▼
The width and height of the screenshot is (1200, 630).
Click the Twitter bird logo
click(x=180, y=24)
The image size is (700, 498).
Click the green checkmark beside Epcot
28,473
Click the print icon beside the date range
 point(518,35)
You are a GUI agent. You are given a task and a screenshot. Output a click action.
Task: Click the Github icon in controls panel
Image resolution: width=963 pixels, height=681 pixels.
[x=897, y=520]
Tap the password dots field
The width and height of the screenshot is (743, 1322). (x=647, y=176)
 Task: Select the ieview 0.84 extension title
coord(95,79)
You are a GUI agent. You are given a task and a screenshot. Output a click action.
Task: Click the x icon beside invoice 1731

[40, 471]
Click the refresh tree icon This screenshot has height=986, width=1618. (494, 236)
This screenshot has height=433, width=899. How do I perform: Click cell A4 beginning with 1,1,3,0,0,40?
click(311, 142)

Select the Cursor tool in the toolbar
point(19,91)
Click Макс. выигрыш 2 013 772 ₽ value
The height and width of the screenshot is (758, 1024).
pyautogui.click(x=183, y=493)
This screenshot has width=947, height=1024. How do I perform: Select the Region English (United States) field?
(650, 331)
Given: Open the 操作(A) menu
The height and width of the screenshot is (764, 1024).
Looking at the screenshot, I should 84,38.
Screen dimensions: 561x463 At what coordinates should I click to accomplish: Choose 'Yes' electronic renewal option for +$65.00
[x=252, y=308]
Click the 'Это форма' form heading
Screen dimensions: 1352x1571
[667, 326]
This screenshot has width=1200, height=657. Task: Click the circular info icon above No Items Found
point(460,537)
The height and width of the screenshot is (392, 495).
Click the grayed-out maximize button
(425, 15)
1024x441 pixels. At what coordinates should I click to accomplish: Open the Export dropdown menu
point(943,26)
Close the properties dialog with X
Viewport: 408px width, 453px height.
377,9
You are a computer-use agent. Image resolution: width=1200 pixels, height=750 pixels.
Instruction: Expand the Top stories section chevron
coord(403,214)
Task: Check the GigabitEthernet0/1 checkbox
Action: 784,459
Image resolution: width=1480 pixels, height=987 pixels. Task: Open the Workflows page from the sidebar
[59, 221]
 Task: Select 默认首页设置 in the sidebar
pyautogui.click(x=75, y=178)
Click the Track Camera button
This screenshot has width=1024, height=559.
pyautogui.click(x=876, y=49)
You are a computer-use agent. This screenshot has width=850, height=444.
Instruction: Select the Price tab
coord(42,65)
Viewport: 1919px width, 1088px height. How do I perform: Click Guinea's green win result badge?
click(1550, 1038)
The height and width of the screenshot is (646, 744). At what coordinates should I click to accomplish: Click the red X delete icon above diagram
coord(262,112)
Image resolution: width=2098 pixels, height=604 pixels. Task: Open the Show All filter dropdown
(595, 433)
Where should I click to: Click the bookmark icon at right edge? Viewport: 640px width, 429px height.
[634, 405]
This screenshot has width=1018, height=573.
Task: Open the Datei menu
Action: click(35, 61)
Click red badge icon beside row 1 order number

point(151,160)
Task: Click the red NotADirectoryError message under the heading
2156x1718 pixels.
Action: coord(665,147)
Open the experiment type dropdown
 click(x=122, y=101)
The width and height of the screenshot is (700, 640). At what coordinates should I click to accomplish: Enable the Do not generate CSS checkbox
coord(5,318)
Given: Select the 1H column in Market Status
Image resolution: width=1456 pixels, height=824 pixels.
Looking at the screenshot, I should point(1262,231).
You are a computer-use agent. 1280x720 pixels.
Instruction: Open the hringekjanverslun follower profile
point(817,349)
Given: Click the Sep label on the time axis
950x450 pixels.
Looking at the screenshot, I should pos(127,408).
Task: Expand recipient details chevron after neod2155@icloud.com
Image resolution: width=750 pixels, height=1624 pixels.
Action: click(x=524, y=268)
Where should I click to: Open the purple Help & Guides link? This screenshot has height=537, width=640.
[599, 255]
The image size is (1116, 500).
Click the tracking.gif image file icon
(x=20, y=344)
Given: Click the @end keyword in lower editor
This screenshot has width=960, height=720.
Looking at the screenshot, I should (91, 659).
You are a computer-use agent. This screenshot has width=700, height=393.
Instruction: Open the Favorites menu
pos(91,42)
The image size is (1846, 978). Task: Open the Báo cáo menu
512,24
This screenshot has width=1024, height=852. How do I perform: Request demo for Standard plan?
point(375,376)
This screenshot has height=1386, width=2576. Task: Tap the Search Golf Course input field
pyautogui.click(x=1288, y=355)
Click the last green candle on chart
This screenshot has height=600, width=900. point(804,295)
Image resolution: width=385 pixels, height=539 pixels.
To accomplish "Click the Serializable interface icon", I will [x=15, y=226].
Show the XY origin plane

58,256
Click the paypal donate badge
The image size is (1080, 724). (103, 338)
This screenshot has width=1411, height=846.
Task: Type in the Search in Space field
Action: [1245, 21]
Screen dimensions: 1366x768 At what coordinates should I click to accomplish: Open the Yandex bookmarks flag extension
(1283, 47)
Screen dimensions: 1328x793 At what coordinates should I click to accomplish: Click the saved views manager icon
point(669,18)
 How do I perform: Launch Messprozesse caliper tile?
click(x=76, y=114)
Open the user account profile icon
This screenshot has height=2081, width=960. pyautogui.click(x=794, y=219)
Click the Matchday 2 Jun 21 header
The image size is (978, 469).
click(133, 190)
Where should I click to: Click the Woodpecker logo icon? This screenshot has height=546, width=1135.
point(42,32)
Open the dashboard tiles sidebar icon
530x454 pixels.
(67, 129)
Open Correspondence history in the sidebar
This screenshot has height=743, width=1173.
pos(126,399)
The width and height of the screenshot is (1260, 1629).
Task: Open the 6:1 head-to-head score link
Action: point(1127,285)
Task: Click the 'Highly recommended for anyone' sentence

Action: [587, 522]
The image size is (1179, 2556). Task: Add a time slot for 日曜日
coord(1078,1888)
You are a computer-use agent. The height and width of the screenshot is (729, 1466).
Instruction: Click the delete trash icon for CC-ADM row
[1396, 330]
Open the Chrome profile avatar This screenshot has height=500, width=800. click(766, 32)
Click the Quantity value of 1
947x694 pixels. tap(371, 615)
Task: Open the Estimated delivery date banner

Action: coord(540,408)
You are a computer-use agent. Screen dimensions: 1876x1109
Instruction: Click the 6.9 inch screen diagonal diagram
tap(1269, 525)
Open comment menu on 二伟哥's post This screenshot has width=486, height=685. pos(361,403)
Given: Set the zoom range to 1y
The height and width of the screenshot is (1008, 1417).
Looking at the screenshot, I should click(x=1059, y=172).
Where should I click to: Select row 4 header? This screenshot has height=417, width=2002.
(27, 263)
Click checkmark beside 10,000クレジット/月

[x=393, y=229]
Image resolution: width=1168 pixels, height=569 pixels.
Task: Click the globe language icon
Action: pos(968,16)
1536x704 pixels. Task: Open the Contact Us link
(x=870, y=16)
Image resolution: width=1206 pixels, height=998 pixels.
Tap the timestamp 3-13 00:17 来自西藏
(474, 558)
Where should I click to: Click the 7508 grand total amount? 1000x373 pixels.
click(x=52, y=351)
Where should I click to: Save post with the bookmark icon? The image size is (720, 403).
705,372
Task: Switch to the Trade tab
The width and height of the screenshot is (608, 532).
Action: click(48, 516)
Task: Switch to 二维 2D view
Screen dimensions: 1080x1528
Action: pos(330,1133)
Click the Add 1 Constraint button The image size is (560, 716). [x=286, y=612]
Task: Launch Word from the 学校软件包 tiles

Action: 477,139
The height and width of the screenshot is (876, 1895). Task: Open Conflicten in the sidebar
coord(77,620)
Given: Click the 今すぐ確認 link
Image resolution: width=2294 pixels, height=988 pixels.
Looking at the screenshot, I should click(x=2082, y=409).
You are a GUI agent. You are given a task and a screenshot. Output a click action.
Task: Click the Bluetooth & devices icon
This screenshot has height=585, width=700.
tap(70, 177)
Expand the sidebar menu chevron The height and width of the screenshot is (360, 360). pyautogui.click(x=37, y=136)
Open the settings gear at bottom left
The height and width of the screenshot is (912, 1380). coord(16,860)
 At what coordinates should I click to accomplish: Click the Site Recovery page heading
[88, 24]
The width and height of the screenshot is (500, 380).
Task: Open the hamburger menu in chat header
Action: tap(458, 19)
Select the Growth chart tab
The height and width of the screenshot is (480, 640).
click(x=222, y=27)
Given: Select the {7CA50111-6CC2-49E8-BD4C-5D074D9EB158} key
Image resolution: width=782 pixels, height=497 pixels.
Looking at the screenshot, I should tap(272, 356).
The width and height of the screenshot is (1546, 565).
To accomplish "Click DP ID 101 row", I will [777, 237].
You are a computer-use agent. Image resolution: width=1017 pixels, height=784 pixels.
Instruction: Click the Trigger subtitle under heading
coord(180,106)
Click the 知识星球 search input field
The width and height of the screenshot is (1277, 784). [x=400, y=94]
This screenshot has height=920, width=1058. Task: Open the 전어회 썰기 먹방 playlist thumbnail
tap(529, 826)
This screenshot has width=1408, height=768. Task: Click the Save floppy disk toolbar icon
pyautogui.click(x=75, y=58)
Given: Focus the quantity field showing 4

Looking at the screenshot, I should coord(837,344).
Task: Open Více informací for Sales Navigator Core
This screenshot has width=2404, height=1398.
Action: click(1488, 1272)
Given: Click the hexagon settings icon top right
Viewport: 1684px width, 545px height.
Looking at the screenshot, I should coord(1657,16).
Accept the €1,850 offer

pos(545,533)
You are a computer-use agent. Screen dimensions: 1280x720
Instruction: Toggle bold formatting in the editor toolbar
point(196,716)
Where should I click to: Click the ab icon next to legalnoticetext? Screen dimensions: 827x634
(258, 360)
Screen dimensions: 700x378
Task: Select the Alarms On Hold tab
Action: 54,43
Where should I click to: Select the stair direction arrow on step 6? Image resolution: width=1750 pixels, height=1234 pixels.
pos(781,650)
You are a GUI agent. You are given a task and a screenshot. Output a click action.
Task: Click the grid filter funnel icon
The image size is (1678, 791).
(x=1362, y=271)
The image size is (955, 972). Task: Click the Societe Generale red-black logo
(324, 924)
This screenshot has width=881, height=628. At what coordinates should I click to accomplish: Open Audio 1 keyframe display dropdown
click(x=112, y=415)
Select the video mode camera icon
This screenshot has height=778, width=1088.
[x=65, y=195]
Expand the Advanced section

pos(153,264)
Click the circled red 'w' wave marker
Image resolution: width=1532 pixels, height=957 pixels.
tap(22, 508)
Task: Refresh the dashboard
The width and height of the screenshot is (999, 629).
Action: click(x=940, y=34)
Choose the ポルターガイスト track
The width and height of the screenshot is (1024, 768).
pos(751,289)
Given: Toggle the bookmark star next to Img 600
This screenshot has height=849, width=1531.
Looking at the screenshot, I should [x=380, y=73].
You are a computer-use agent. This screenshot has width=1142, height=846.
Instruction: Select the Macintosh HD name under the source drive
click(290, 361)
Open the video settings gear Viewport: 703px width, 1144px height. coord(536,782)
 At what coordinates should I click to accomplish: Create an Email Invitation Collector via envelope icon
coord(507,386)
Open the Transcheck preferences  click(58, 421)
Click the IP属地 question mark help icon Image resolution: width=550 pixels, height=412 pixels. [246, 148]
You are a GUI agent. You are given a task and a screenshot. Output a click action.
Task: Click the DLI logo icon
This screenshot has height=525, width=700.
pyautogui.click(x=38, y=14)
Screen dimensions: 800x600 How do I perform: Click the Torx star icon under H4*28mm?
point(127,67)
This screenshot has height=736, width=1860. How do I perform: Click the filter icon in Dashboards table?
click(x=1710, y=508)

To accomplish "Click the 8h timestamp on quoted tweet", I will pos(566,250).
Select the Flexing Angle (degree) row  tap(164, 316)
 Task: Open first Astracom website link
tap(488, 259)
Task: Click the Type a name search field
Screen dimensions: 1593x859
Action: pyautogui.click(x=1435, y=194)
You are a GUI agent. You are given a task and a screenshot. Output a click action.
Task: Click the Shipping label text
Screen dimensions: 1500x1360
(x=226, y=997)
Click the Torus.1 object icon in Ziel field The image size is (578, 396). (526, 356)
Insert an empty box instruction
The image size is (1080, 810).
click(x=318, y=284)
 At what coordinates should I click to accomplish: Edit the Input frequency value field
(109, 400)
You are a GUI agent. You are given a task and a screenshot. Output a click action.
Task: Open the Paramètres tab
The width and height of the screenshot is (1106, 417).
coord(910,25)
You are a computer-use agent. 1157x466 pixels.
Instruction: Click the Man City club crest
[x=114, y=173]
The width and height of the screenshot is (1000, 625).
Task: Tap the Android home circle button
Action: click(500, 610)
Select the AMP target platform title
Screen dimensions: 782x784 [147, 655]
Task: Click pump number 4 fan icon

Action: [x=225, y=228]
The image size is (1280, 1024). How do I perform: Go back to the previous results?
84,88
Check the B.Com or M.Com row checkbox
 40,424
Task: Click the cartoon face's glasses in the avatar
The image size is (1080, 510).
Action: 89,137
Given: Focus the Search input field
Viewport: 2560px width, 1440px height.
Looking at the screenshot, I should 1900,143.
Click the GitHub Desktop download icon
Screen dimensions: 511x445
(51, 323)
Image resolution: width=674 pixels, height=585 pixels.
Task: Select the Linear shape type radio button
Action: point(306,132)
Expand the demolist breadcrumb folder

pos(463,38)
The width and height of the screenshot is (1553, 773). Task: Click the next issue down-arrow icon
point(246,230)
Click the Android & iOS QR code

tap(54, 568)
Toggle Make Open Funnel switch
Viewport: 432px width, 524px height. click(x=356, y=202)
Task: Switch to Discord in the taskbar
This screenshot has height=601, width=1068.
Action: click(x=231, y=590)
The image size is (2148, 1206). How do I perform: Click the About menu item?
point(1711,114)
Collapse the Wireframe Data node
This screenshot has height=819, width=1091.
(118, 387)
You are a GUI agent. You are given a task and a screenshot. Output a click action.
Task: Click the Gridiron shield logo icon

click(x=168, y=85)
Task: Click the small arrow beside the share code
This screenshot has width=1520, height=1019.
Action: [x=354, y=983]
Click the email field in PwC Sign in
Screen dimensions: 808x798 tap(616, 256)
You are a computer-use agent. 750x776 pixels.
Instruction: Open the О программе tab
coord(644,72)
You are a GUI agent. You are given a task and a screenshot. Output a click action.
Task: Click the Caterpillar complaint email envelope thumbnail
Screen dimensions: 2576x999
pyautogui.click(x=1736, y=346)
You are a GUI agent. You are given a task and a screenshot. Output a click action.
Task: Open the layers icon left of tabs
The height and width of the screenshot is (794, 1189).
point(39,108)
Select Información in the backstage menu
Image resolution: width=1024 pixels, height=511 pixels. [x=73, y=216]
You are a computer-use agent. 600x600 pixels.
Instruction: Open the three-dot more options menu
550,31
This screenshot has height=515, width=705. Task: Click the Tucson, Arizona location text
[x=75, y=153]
▲
ABOUT THIS EXERCISE: Please count the lines in the material above that hold the word "label", and give only the total.

TASK RESPONSE: 2